Horror’s and hilarity in this month’s short stories: JEEVES AGAIN by various authors, THE
JEEVES AGAIN by P. G. Wodehouse and various authors (Hutchinson and Heinemann £22, 384pp)
A SERIES of mishaps and misunderstandings in the clueless life of Bertie Wooster and his unflappable valet Jeeves are par for the course in these 12 whip-smart stories from authors including Alan Titchmarsh, Frank Skinner and Scarlett Curtis.
Inspired by P. G. Wodehouse’s tales, Roddy Doyle relocates the action from pre-war uppercrust England to modern-day Dublin in the company of lottery winner Bernie McDevitt in Ah Jaysus Jeeves.
A glitchy digital butler upends a money-making scheme in William Rayfet Hunter’s Just Ask Jeeves, while Ian Moore’s uproarious Jeeves By A Nose reveals that, without the ineffable presence of Jeeves, Bertie has ‘the gait of a motherless fawn’ in a tale of horse racing, bets and a winning double bluff.
THE WITCHING HOUR: GHOSTLY TALES FOR THE DARKEST NIGHTS by Bridget Collins and various authors (Sphere £18.99, 480pp)
THIS cracking collection of spooky tales is perfect for the season of darkling nights.

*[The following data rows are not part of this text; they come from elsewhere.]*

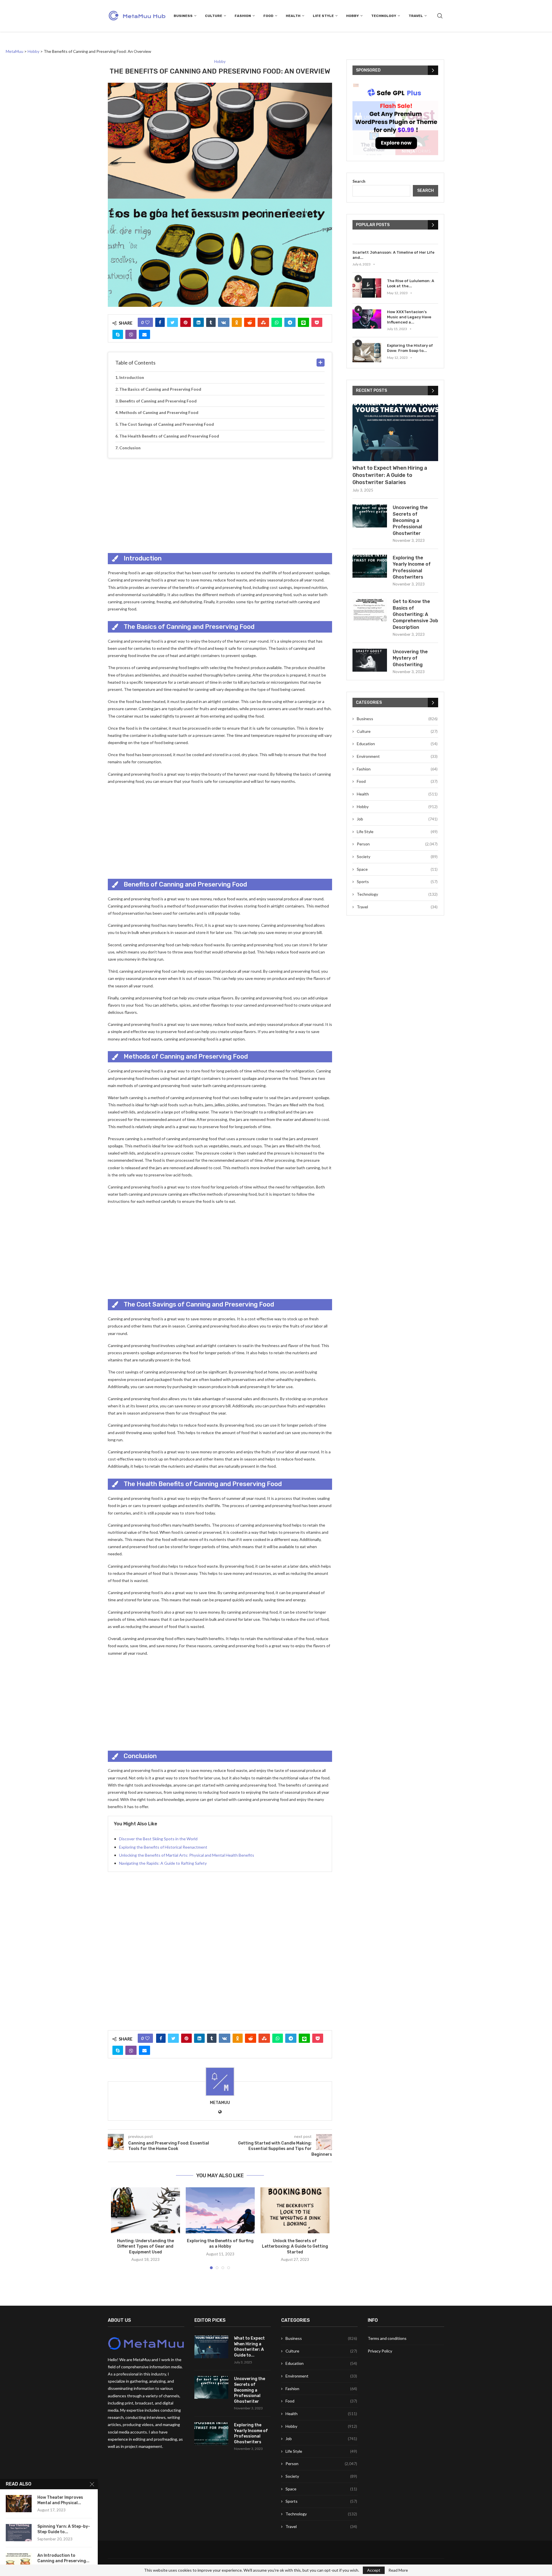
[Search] (440, 16)
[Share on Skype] (117, 334)
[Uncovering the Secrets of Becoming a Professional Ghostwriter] (369, 515)
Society (397, 856)
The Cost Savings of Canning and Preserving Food (166, 424)
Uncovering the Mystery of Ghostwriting (410, 658)
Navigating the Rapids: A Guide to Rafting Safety (163, 1863)
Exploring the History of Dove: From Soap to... (410, 348)
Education (397, 743)
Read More (398, 2570)
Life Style (323, 16)
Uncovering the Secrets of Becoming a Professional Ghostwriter (410, 520)
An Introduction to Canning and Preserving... (63, 2558)
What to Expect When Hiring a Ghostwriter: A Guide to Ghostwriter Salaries (389, 475)
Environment (397, 756)
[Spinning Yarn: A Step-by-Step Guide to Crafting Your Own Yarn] (19, 2532)
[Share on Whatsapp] (276, 322)
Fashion (243, 16)
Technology (383, 16)
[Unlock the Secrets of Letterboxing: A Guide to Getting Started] (294, 2210)
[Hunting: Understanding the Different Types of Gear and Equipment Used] (145, 2210)
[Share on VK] (223, 322)
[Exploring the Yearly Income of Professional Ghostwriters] (369, 566)
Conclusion (130, 447)
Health (293, 16)
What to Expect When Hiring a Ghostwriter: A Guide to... (249, 2347)
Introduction (131, 377)
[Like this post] (147, 322)
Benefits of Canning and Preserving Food (158, 400)
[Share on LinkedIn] (198, 322)
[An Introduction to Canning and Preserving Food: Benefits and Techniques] (19, 2561)
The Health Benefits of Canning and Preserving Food (169, 435)
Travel (416, 16)
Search (358, 181)
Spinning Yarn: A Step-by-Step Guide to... (63, 2529)
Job (397, 818)
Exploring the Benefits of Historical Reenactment (163, 1847)
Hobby (352, 16)
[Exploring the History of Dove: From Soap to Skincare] (366, 352)
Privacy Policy (380, 2350)
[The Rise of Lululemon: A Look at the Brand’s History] (366, 288)
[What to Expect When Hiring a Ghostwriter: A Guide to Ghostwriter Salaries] (395, 432)
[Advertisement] (220, 504)
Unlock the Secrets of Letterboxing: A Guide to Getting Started (295, 2246)
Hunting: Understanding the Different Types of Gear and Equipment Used (145, 2246)
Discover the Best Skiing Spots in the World (158, 1838)
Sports (397, 881)
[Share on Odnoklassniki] (237, 322)
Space (397, 869)
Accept (373, 2570)
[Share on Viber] (131, 334)
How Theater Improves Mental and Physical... (60, 2500)
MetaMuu (220, 2102)
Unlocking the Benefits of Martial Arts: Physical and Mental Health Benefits (186, 1855)
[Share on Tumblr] (211, 322)
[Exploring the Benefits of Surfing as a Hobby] (220, 2210)
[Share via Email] (144, 334)
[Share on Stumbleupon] (263, 322)
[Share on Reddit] (249, 322)
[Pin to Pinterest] (185, 322)
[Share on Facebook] (160, 322)
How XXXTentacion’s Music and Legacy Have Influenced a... (409, 317)
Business (183, 16)
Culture (213, 16)
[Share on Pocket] (316, 322)
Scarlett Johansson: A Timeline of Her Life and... (393, 255)
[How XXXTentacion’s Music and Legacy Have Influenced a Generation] (366, 319)
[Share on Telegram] (290, 322)
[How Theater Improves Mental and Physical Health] (19, 2503)
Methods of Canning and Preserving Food (158, 412)
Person (397, 843)
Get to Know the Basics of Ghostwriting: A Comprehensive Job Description (415, 614)
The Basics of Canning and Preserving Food (160, 389)
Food (268, 16)
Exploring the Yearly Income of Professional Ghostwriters (412, 567)
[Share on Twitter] (172, 322)
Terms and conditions (387, 2338)
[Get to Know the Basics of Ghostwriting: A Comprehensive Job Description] (369, 609)
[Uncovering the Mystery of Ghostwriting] (369, 660)
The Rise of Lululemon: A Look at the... (410, 283)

Here are hauntings and strange happenings in the Arctic chill of Svalbard and terrible visitations in the wakeful hours of the mullioned environs of Pentecost College.
Laura Shepherd-Robinson’s splendid The Second Witness comes with a twist as a supernatural sceptic and a ghost summoner meet in 1780 on the hunt for a possible murderer.

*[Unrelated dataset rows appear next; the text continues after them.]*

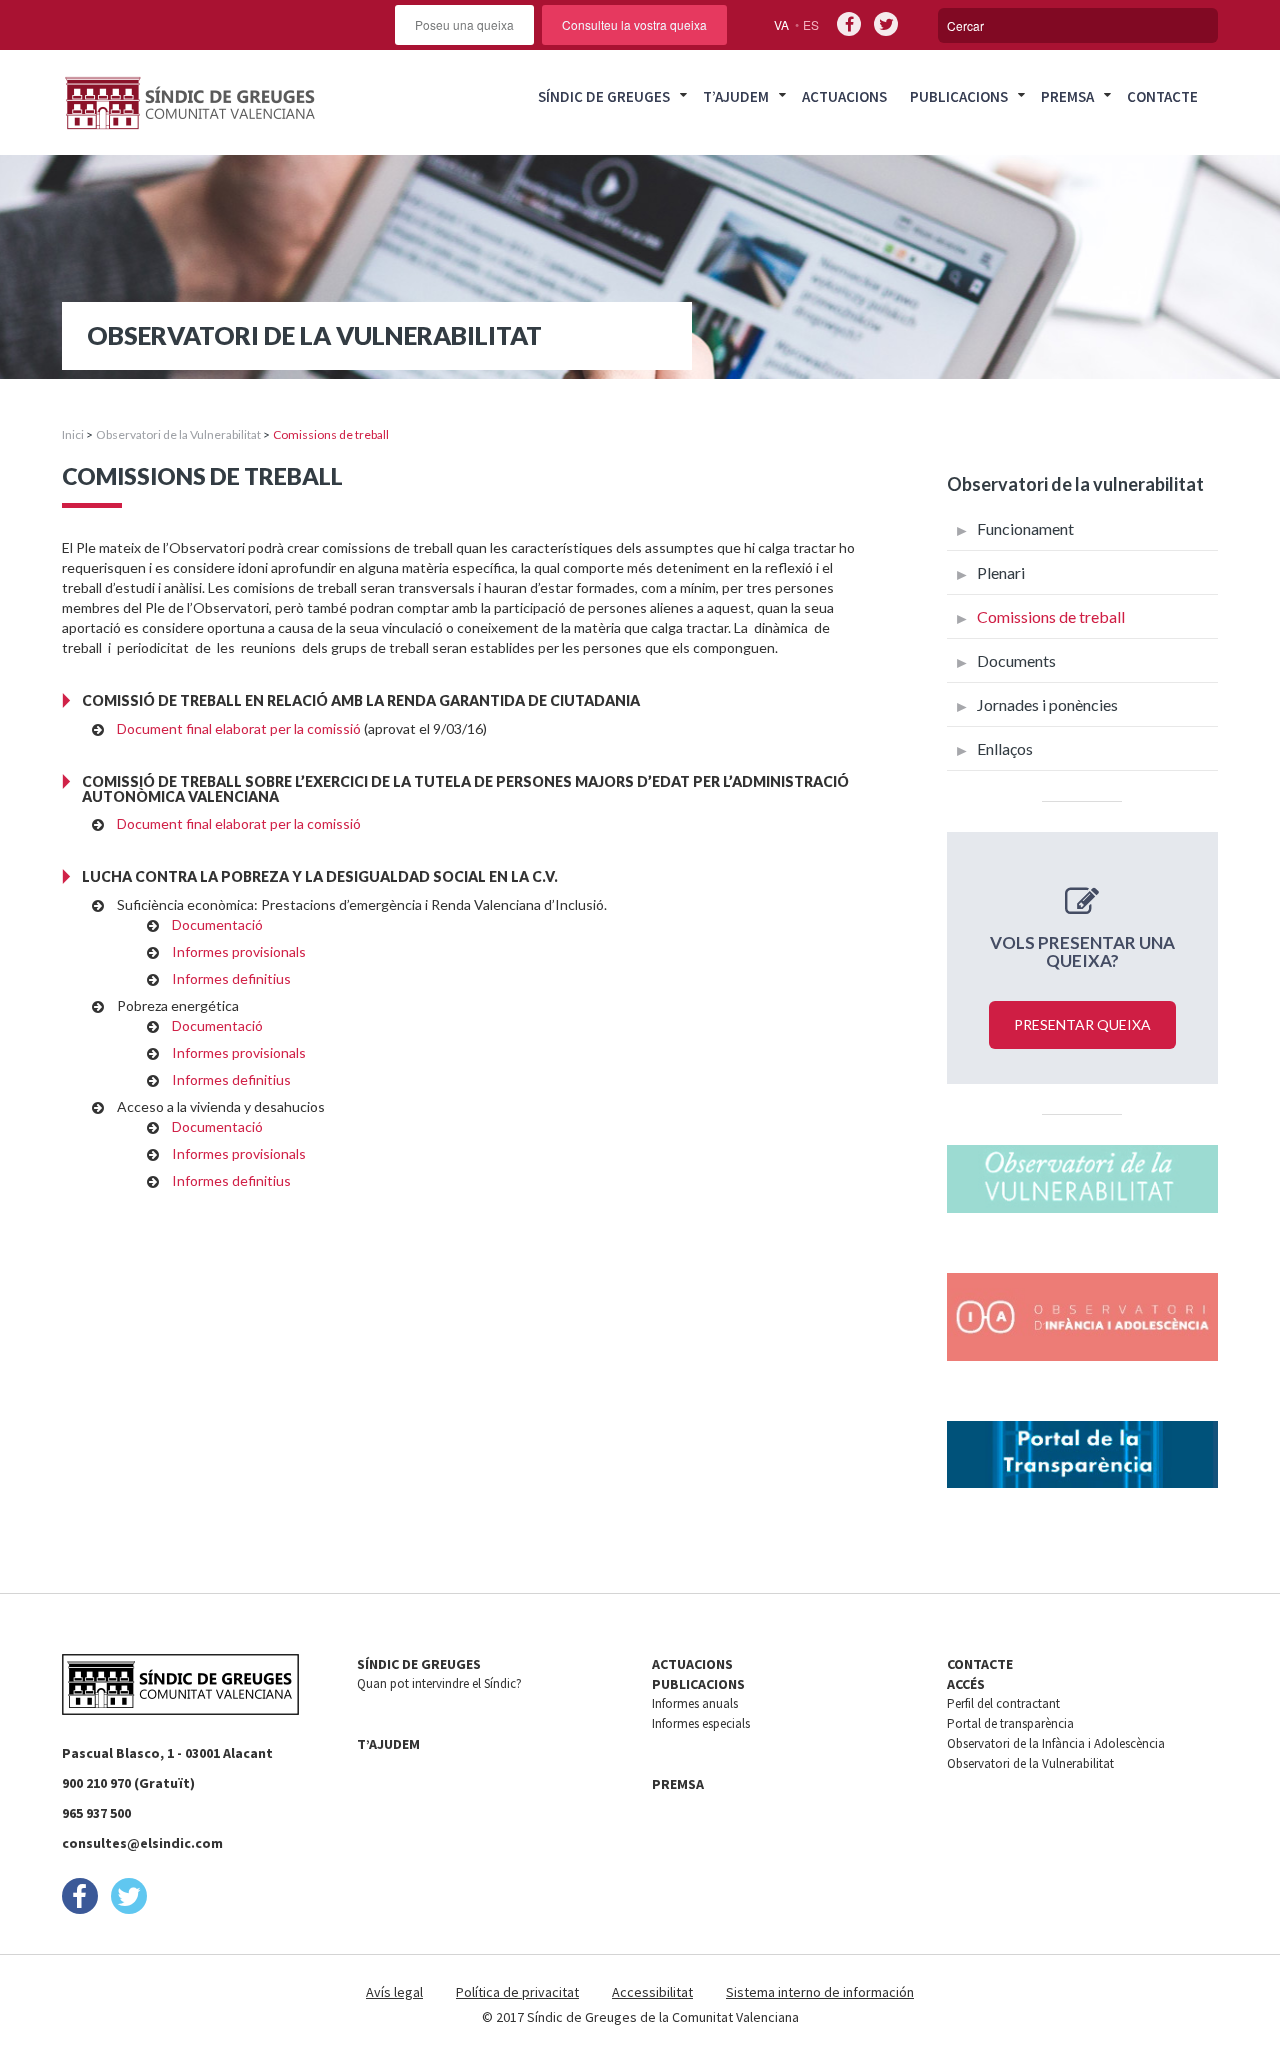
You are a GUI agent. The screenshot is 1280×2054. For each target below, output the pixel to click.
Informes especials (701, 1723)
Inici (73, 434)
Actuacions (844, 96)
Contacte (1162, 96)
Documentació (217, 924)
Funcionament (1025, 528)
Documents (1016, 660)
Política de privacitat (517, 1992)
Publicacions (959, 96)
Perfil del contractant (1003, 1703)
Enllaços (1005, 748)
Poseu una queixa (464, 24)
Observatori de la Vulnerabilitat (178, 434)
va (781, 24)
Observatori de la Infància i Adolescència (1056, 1743)
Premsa (1067, 96)
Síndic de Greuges (604, 96)
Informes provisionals (239, 951)
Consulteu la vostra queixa (634, 24)
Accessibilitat (652, 1992)
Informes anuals (695, 1703)
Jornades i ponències (1047, 704)
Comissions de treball (1051, 616)
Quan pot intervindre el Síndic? (439, 1683)
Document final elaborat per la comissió (239, 728)
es (811, 24)
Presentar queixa (1082, 1024)
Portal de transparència (1010, 1723)
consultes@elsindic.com (142, 1843)
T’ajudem (736, 96)
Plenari (1001, 572)
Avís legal (394, 1992)
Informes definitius (231, 978)
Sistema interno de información (820, 1992)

In Two Go Together, author Imogen Hermes Gowar heads to Massachusetts, 1718, in the company of coffin maker Mr Peachment, whose visit to a bereaved mother reveals a secret about her daughter Snow.
And Stuart Turton unspools a spine-chilling tale in messages and desperate letters from 1881 and 1932 concerning the satanic Claredon Manor in An Age Of Evil.
What Remains After a Fire is available now
WHAT REMAINS AFTER A FIRE by Kanza Javed (W. W. Norton £18.99, 240pp)
JAVED takes an unflinching look at the lives of Pakistani women, both at home and in America, giving voice to an ill-treated maid, a lonely school girl, a dying woman and a twin lost in the misery of a failing marriage.
Constrained by family expectations and religious restrictions, living with unsupportive husbands, and at the mercy of their own yearning for a life of freedom that seems continually out of reach, the women have become ‘reservoirs of hurt’, and the tales they tell are heartbreaking, brimful of dark truths and pain.